Right about now the Yetzer Hara says to you: "What do you mean you aren't going to sin again? You're telling me honestly that you are now a tzaddik? That's all well and good, but tomorrow will you still have the strength to enforce today's decisions? You're so sure you will never sin again? Maybe you should be more honest with HaShem, He knows what is in your heart anyways, tell Him you'll try not to sin again, or that you don't want to sin again even though you probably will."
What's your answer to the Yetzer Hara? How do you answer such a true and well-reasoned argument?
At this point most of us concede the Yetzer Hara's point and turn to HaShem saying something along the lines of: "HaShem, I'm sorry for what I did, and I don't want to do it again, but I'm only human and I probably will, please forgive me."
I'm sure our honesty is not lost on HaShem, whose infinite mercy is beyond our comprehension. However, what just happened?
We just caved to our Yetzer Hara. It might sound good and true, but if the Yetzer Hara said it, you can be sure at it's root it's a test, a lie, it's just not true. If it's what the Yetzer Hara wants, isn't that enough of a reason to fight it? To say, "No! HaShem, I'm sorry for what I did and I'm NEVER going to do it again EVER!"
Right now you're reading this and basically siding with the yetzer hara, "Well, it's a nice idea, i'd like to be able to really do that, but wouldn't I be lying to myself and to HaShem?"
Rebbe Nachman teaches us that the key to serving HaShem is knowing that we only ever have today. If we are blessed with another day, a tomorrow, when we get there, it becomes today.
We only have today.
Just one day.
In that day we can serve HaShem, or we can (has v'shalom) rebel against His Torah, His Will.
When we say, "I sinned, HaShem, I'm sorry, I'll never do it again." We mean, "All I have is today, and I'm going to make sure I won't do it again today." If we get to tomorrow, we'll see what happens, but right now there is no tomorrow.
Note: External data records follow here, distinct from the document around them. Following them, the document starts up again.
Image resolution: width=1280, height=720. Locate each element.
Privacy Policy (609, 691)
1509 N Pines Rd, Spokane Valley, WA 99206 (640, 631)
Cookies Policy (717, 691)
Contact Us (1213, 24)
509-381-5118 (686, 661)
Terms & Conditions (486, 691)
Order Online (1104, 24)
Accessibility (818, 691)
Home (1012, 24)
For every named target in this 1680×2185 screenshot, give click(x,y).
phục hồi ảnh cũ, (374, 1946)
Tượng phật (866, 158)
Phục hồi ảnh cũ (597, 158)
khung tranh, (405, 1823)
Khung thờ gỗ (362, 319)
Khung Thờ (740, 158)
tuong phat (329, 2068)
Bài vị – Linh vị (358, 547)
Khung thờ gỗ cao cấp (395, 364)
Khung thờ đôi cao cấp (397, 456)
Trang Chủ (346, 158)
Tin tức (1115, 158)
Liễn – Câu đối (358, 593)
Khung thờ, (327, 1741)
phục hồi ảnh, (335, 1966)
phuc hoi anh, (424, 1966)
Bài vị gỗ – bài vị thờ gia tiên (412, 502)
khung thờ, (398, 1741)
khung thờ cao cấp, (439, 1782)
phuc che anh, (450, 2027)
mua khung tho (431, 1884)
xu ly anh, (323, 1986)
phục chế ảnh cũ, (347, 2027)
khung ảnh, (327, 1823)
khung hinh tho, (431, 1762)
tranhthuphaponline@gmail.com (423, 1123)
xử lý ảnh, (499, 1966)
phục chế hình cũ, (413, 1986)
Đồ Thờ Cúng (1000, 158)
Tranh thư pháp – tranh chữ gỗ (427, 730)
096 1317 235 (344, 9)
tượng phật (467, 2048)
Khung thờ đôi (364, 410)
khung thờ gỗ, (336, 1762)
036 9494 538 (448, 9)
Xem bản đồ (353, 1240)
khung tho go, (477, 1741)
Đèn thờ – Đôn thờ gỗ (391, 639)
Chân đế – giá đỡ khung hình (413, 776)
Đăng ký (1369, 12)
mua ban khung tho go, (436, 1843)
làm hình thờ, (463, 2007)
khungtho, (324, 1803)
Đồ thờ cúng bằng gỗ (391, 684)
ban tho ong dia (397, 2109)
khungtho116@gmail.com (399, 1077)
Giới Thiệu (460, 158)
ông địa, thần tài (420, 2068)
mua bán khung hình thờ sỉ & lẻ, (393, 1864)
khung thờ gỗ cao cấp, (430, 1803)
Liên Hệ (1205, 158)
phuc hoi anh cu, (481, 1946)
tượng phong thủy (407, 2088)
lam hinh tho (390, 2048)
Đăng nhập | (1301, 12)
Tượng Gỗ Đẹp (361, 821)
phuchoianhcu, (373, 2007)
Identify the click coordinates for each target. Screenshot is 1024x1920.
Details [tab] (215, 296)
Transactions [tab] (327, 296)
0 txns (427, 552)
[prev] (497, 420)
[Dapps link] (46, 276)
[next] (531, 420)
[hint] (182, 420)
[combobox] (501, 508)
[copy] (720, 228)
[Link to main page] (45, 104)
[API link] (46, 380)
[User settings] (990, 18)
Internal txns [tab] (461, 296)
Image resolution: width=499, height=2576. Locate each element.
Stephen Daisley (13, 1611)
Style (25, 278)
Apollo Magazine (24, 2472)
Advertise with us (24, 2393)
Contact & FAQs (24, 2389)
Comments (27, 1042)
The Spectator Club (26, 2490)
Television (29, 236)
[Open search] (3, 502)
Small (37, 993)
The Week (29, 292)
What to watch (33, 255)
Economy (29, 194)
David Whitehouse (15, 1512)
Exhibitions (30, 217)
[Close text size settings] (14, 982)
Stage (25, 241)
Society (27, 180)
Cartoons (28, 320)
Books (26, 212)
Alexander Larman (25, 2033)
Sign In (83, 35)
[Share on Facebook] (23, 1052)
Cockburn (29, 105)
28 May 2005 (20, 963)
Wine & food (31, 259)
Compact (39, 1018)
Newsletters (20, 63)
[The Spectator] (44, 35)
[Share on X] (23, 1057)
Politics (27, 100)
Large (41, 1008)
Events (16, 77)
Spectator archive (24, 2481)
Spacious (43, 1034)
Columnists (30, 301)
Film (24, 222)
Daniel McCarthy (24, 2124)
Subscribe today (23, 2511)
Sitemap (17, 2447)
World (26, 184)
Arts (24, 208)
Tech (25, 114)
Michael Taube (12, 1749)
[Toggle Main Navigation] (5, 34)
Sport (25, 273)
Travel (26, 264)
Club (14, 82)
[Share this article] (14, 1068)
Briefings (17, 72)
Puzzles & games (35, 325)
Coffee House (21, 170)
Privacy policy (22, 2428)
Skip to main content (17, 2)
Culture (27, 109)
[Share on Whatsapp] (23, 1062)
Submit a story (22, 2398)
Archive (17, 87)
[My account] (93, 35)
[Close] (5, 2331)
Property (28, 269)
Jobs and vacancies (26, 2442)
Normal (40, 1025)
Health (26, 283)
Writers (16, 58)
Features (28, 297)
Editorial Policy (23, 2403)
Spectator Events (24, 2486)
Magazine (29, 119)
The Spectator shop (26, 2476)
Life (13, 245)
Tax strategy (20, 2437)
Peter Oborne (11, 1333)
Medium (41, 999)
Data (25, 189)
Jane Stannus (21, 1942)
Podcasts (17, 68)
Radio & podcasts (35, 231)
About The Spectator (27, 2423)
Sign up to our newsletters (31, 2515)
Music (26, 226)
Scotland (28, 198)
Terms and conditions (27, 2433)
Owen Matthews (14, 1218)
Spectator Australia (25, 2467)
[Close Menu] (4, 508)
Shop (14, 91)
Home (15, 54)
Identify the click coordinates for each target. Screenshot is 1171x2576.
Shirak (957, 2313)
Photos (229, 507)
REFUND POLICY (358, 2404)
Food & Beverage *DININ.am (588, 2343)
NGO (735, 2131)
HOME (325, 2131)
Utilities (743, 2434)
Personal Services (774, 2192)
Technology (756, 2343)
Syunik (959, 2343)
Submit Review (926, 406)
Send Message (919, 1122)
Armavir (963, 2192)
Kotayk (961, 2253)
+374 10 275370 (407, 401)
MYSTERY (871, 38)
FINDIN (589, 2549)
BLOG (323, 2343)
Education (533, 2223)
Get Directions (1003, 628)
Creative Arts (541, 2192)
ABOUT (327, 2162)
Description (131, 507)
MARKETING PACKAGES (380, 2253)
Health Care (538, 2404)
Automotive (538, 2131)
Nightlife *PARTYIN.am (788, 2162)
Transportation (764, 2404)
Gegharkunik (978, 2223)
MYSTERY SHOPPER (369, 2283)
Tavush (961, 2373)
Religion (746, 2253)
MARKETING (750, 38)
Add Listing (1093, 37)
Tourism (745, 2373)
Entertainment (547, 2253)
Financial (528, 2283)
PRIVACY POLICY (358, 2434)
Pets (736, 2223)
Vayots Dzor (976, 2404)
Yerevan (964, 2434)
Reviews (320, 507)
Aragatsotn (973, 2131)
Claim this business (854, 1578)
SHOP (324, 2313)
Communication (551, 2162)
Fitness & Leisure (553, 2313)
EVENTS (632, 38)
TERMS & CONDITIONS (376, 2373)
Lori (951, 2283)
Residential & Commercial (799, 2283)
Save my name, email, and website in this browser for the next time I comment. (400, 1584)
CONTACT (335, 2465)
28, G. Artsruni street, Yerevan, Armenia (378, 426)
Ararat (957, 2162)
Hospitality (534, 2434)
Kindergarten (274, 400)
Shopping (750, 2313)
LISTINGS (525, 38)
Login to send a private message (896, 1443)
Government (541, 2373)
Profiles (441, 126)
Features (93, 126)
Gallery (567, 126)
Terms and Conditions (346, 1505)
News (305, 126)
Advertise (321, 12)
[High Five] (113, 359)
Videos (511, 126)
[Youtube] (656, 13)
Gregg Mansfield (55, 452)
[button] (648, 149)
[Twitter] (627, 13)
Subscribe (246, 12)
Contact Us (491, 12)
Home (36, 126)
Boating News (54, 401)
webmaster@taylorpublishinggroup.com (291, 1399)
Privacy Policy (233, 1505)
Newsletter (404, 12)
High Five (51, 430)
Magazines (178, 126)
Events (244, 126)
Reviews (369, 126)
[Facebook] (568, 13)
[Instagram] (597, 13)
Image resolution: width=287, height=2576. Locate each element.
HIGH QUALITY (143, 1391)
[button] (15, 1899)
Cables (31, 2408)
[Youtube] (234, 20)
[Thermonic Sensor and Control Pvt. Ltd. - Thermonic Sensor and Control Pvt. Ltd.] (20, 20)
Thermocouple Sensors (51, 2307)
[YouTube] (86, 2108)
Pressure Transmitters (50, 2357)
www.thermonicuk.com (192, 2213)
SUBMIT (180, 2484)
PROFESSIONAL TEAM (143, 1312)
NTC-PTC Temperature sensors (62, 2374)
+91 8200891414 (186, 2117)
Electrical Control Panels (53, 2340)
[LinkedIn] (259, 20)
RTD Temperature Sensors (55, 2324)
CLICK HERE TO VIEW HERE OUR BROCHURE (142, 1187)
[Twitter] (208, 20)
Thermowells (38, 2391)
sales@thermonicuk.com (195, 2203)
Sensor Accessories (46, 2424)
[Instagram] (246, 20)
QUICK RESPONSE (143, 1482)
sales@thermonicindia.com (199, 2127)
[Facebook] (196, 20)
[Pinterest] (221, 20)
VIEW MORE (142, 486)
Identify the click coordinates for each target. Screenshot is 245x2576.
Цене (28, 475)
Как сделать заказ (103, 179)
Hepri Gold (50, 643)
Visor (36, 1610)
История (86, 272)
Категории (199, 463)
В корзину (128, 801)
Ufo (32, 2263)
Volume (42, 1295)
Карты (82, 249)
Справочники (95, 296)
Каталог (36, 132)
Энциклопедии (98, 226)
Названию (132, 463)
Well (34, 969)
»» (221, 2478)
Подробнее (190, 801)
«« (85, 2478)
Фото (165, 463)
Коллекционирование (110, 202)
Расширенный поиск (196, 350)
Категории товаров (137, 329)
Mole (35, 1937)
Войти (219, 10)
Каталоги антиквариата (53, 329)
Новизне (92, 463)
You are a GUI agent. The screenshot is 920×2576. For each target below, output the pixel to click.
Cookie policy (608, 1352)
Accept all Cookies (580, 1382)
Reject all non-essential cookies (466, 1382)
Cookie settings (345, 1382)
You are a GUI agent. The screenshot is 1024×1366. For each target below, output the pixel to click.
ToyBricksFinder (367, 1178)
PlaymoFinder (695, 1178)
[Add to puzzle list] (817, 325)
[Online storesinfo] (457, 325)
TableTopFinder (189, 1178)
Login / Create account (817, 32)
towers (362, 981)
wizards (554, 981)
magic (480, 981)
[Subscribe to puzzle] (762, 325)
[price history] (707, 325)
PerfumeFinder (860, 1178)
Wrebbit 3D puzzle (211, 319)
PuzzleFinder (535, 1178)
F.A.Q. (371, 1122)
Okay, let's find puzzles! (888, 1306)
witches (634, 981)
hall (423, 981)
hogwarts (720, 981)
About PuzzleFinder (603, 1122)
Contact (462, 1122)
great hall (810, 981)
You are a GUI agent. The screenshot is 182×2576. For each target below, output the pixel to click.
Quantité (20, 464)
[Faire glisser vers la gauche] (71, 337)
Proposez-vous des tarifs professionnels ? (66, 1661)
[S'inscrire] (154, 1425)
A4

The Yetzer Hara is always trying to get you to focus on tomorrow, not only tomorrow but all the tomorrows still ahead of us. And the yesterdays. He says to you: "Yesterday you sinned. Tomorrow you will sin. Why don't you sin today too?"
To this we need to respond, "No." Today I'm not going to sin. Today I will serve HaShem, I'll worry about sinning tomorrow.
The Yetzer Hara wants you to push off your mitzwoth till tomorrow, all we need to do is push off our sins till tomorrow.
So, now when the Yetzer Hara tells you, "But you're going to sin tomorrow," You can agree with him, yeah, but it's always going to be tomorrow. Just so long as I don't sin today.
Now we can all go forward, and do proper whole and complete Teshuvah, and say to HaShem, "I'm sorry I did it, I'm never going to do it again. EVER." And know in our hearts the truth of it.
All we have is today. Today to do mitzwoth. Today to do teshuvah. Let the Yetzer Hara worry about tomorrow.
It's not for nothing that Pirkei Avoth teaches us, "Today to do the work, and tomorrow to receive the reward." Olam HaZeh, this world, is called 'Today.' The world to come, Olam HaBa, is called 'Tomorrow.' We know that tomorrow, in the world to come, there will be no Yetzer Hara. He should worry about tomorrow -- not us.